3. Build a legitimate communication strategy.
Every company today has an app, so it may seem like too many in the world (and there may be). But when communicating with customers or clients, companies need to use a more legitimate means of communication than a cold call. With robocalls and scam callers running rampant, funders want to know that a company can connect with its target audience without getting screened. And once the company has connected with the audience, how can it convince customers and clients that the organization is working in their best interest? Building trust via communication and being able to tell the company’s story to customers is an essential step.
4. Don’t be afraid to think outside the box
Tyra highlighted a company that Green Park & Golf invested in called Supergoop!, a sunscreen company based in San Antonio that has had significant success since the investment. They were often asked why they were investing in a retail product that seemed outside their lane, but sunscreen is the No. 1 way to prevent skin cancer, so the firm felt it was an excellent fit for preventative health. VC giant Blackstone purchased a majority stake in the company last year, and Bloomberg reported the company to be valued somewhere between $600M and $700M. It was the largest exit in Green Park’s portfolio. The point is to think outside the box when targeting funders, as the company may appeal to firms it hadn’t considered.

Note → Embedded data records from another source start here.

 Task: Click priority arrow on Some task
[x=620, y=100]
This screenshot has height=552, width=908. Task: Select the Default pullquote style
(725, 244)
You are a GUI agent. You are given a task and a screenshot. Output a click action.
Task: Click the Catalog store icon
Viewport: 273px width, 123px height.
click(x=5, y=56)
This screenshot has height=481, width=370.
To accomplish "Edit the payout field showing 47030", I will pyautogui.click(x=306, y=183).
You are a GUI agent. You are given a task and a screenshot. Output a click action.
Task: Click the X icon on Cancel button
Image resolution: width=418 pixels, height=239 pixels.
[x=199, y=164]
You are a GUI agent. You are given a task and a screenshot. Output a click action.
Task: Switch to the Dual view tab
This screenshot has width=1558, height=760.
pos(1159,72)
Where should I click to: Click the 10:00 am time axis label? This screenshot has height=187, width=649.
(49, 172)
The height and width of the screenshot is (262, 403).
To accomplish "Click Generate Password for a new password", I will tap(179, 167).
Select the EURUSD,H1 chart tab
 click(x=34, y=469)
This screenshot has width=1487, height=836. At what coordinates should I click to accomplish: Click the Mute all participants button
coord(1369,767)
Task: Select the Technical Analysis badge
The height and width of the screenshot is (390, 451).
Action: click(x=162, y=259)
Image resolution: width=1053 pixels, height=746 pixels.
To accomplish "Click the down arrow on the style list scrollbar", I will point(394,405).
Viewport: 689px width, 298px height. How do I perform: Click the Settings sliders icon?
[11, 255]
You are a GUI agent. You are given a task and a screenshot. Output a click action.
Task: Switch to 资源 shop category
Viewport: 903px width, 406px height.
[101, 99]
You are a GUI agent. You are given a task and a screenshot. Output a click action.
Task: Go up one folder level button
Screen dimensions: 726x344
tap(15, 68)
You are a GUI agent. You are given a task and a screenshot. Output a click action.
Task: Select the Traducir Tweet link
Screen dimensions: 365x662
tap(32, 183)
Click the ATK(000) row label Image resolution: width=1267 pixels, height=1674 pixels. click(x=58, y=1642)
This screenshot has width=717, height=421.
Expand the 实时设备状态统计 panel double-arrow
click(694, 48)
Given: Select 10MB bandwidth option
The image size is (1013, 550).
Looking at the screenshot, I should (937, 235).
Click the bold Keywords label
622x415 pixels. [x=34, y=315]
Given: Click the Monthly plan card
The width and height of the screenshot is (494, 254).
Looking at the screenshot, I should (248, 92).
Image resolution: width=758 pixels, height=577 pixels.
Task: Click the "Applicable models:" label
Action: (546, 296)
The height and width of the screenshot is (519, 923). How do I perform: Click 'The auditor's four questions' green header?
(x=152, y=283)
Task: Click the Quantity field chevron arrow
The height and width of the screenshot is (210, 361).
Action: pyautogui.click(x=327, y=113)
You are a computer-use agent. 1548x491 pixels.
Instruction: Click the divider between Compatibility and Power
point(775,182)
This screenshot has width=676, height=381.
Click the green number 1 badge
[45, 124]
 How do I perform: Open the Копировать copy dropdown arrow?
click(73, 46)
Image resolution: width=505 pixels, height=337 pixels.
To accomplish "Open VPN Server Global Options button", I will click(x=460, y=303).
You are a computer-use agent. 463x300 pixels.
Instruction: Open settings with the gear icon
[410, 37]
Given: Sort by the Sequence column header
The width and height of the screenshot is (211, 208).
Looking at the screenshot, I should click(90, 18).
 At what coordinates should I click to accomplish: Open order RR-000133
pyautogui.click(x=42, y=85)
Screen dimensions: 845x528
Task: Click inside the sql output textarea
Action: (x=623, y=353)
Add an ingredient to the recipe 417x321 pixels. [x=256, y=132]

5. Have data at the ready.
When dealing with healthcare funders, it is essential to bring clinical data, if applicable. The startup will likely need to deal with private or government payers and seek FDA approval. These entities are going to want to see trials and results. Many companies think they won’t have to do testing and that the funders will see their brilliant idea and throw money at them, but most investment firms see a lack of data as a red flag. It is called evidence-based medicine for a reason. Additionally, it is crucial to take advantage of resources like incubators and accelerators to be able to ask questions, make mistakes, and build out data that can support the pitch.